### Directions
Output each record in full, exactly as it stands.

Collected data entries
★ ★ ★ ★
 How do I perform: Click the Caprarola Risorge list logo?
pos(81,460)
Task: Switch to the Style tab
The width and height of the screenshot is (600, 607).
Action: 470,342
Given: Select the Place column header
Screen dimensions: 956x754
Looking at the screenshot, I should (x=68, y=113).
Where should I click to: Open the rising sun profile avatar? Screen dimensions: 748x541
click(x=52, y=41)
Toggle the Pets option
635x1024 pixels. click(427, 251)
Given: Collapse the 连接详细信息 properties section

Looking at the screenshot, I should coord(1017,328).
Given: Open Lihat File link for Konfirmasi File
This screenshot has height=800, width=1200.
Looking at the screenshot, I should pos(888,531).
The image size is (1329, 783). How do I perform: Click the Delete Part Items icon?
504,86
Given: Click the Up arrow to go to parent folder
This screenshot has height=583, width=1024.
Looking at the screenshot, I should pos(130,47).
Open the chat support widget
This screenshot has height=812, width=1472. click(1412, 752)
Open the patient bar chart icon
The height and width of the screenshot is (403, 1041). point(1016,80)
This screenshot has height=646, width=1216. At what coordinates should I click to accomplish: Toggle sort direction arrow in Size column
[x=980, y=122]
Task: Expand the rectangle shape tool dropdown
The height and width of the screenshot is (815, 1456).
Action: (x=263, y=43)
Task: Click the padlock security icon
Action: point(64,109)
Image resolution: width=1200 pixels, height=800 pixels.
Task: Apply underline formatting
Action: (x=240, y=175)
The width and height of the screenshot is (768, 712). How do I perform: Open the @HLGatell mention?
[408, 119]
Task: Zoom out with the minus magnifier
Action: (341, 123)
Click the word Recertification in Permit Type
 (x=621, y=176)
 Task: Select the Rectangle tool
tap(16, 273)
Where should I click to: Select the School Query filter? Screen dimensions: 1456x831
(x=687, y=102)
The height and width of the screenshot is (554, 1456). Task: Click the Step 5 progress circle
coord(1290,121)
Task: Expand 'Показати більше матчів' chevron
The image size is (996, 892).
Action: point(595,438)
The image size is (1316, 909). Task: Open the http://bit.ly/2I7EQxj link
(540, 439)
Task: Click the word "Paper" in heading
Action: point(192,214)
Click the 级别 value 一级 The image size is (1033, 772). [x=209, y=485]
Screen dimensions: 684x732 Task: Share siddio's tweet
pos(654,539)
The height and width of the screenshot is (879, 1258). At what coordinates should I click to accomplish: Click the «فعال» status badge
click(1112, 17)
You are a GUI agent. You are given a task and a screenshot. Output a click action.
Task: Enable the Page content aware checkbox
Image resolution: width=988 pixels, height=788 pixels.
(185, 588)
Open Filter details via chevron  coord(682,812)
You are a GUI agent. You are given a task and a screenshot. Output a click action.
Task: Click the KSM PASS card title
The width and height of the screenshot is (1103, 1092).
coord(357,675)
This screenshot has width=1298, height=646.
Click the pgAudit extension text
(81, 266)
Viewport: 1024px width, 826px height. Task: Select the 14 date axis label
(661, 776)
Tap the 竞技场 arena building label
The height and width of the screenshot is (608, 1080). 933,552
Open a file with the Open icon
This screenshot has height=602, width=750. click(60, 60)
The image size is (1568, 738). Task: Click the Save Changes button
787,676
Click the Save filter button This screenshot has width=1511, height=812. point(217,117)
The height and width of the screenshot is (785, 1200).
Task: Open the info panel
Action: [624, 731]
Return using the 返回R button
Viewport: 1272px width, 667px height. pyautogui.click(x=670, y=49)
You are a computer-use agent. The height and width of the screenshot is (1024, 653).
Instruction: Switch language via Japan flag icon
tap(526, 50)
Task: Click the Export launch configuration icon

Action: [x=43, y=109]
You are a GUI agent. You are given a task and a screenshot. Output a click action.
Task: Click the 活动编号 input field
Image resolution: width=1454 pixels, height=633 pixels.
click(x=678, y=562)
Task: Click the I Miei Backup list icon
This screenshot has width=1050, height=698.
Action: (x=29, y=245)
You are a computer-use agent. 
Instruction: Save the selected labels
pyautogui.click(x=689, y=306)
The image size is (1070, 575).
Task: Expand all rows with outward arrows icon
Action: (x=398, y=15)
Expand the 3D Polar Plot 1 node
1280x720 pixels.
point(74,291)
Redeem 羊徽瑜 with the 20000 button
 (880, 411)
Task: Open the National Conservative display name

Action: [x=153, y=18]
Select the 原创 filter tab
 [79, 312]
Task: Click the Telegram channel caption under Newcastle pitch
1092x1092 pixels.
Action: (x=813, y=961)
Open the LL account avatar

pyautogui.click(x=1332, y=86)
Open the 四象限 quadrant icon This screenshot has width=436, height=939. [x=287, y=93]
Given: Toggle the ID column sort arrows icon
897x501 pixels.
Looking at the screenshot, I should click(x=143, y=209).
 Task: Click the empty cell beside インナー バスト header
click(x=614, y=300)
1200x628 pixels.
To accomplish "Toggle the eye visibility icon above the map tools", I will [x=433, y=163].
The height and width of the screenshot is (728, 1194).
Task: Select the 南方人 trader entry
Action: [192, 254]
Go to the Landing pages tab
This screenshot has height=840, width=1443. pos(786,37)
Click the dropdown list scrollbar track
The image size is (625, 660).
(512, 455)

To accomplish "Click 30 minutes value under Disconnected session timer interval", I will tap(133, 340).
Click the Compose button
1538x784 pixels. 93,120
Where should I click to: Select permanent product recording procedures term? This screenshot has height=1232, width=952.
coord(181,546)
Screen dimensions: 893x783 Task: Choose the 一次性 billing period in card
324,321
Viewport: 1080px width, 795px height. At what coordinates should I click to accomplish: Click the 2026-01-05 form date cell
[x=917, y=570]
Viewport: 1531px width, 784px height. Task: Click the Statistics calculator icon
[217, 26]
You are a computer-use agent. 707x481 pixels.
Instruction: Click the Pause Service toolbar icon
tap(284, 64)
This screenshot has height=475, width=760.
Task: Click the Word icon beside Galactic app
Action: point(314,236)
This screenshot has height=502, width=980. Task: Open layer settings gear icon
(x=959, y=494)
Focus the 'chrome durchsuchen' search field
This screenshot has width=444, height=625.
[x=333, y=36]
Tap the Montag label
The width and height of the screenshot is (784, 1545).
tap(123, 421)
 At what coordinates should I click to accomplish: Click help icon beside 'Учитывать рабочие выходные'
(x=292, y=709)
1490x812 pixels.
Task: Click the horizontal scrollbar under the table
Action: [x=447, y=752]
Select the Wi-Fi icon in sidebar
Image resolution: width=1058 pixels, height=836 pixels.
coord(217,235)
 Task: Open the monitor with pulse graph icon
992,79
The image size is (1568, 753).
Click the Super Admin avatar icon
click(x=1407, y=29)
★ ★ ★ ★
### Solved exercise
 How do I perform: Click the Caprarola Risorge list logo?
pos(81,460)
Task: Switch to the Style tab
The width and height of the screenshot is (600, 607).
Action: 470,342
Given: Select the Place column header
Screen dimensions: 956x754
Looking at the screenshot, I should (x=68, y=113).
Where should I click to: Open the rising sun profile avatar? Screen dimensions: 748x541
click(x=52, y=41)
Toggle the Pets option
635x1024 pixels. click(427, 251)
Given: Collapse the 连接详细信息 properties section

Looking at the screenshot, I should coord(1017,328).
Given: Open Lihat File link for Konfirmasi File
This screenshot has height=800, width=1200.
Looking at the screenshot, I should pos(888,531).
The image size is (1329, 783). How do I perform: Click the Delete Part Items icon?
504,86
Given: Click the Up arrow to go to parent folder
This screenshot has height=583, width=1024.
Looking at the screenshot, I should pos(130,47).
Open the chat support widget
This screenshot has height=812, width=1472. click(1412, 752)
Open the patient bar chart icon
The height and width of the screenshot is (403, 1041). point(1016,80)
This screenshot has height=646, width=1216. At what coordinates should I click to accomplish: Toggle sort direction arrow in Size column
[x=980, y=122]
Task: Expand the rectangle shape tool dropdown
The height and width of the screenshot is (815, 1456).
Action: (x=263, y=43)
Task: Click the padlock security icon
Action: point(64,109)
Image resolution: width=1200 pixels, height=800 pixels.
Task: Apply underline formatting
Action: (x=240, y=175)
The width and height of the screenshot is (768, 712). How do I perform: Open the @HLGatell mention?
[408, 119]
Task: Zoom out with the minus magnifier
Action: (341, 123)
Click the word Recertification in Permit Type
 (x=621, y=176)
 Task: Select the Rectangle tool
tap(16, 273)
Where should I click to: Select the School Query filter? Screen dimensions: 1456x831
(x=687, y=102)
The height and width of the screenshot is (554, 1456). Task: Click the Step 5 progress circle
coord(1290,121)
Task: Expand 'Показати більше матчів' chevron
The image size is (996, 892).
Action: point(595,438)
The image size is (1316, 909). Task: Open the http://bit.ly/2I7EQxj link
(540, 439)
Task: Click the word "Paper" in heading
Action: point(192,214)
Click the 级别 value 一级 The image size is (1033, 772). [x=209, y=485]
Screen dimensions: 684x732 Task: Share siddio's tweet
pos(654,539)
The height and width of the screenshot is (879, 1258). At what coordinates should I click to accomplish: Click the «فعال» status badge
click(1112, 17)
You are a GUI agent. You are given a task and a screenshot. Output a click action.
Task: Enable the Page content aware checkbox
Image resolution: width=988 pixels, height=788 pixels.
(185, 588)
Open Filter details via chevron  coord(682,812)
You are a GUI agent. You are given a task and a screenshot. Output a click action.
Task: Click the KSM PASS card title
The width and height of the screenshot is (1103, 1092).
coord(357,675)
This screenshot has width=1298, height=646.
Click the pgAudit extension text
(81, 266)
Viewport: 1024px width, 826px height. Task: Select the 14 date axis label
(661, 776)
Tap the 竞技场 arena building label
The height and width of the screenshot is (608, 1080). 933,552
Open a file with the Open icon
This screenshot has height=602, width=750. click(60, 60)
The image size is (1568, 738). Task: Click the Save Changes button
787,676
Click the Save filter button This screenshot has width=1511, height=812. point(217,117)
The height and width of the screenshot is (785, 1200).
Task: Open the info panel
Action: [624, 731]
Return using the 返回R button
Viewport: 1272px width, 667px height. pyautogui.click(x=670, y=49)
You are a computer-use agent. The height and width of the screenshot is (1024, 653).
Instruction: Switch language via Japan flag icon
tap(526, 50)
Task: Click the Export launch configuration icon

Action: [x=43, y=109]
You are a GUI agent. You are given a task and a screenshot. Output a click action.
Task: Click the 活动编号 input field
Image resolution: width=1454 pixels, height=633 pixels.
click(x=678, y=562)
Task: Click the I Miei Backup list icon
This screenshot has width=1050, height=698.
Action: (x=29, y=245)
You are a computer-use agent. 
Instruction: Save the selected labels
pyautogui.click(x=689, y=306)
The image size is (1070, 575).
Task: Expand all rows with outward arrows icon
Action: (x=398, y=15)
Expand the 3D Polar Plot 1 node
1280x720 pixels.
point(74,291)
Redeem 羊徽瑜 with the 20000 button
 (880, 411)
Task: Open the National Conservative display name

Action: [x=153, y=18]
Select the 原创 filter tab
 [79, 312]
Task: Click the Telegram channel caption under Newcastle pitch
1092x1092 pixels.
Action: (x=813, y=961)
Open the LL account avatar

pyautogui.click(x=1332, y=86)
Open the 四象限 quadrant icon This screenshot has width=436, height=939. [x=287, y=93]
Given: Toggle the ID column sort arrows icon
897x501 pixels.
Looking at the screenshot, I should click(x=143, y=209).
 Task: Click the empty cell beside インナー バスト header
click(x=614, y=300)
1200x628 pixels.
To accomplish "Toggle the eye visibility icon above the map tools", I will [x=433, y=163].
The height and width of the screenshot is (728, 1194).
Task: Select the 南方人 trader entry
Action: [192, 254]
Go to the Landing pages tab
This screenshot has height=840, width=1443. pos(786,37)
Click the dropdown list scrollbar track
The image size is (625, 660).
(512, 455)

To accomplish "Click 30 minutes value under Disconnected session timer interval", I will tap(133, 340).
Click the Compose button
1538x784 pixels. 93,120
Where should I click to: Select permanent product recording procedures term? This screenshot has height=1232, width=952.
coord(181,546)
Screen dimensions: 893x783 Task: Choose the 一次性 billing period in card
324,321
Viewport: 1080px width, 795px height. At what coordinates should I click to accomplish: Click the 2026-01-05 form date cell
[x=917, y=570]
Viewport: 1531px width, 784px height. Task: Click the Statistics calculator icon
[217, 26]
You are a computer-use agent. 707x481 pixels.
Instruction: Click the Pause Service toolbar icon
tap(284, 64)
This screenshot has height=475, width=760.
Task: Click the Word icon beside Galactic app
Action: point(314,236)
This screenshot has height=502, width=980. Task: Open layer settings gear icon
(x=959, y=494)
Focus the 'chrome durchsuchen' search field
This screenshot has width=444, height=625.
[x=333, y=36]
Tap the Montag label
The width and height of the screenshot is (784, 1545).
tap(123, 421)
 At what coordinates should I click to accomplish: Click help icon beside 'Учитывать рабочие выходные'
(x=292, y=709)
1490x812 pixels.
Task: Click the horizontal scrollbar under the table
Action: [x=447, y=752]
Select the Wi-Fi icon in sidebar
Image resolution: width=1058 pixels, height=836 pixels.
coord(217,235)
 Task: Open the monitor with pulse graph icon
992,79
The image size is (1568, 753).
Click the Super Admin avatar icon
click(x=1407, y=29)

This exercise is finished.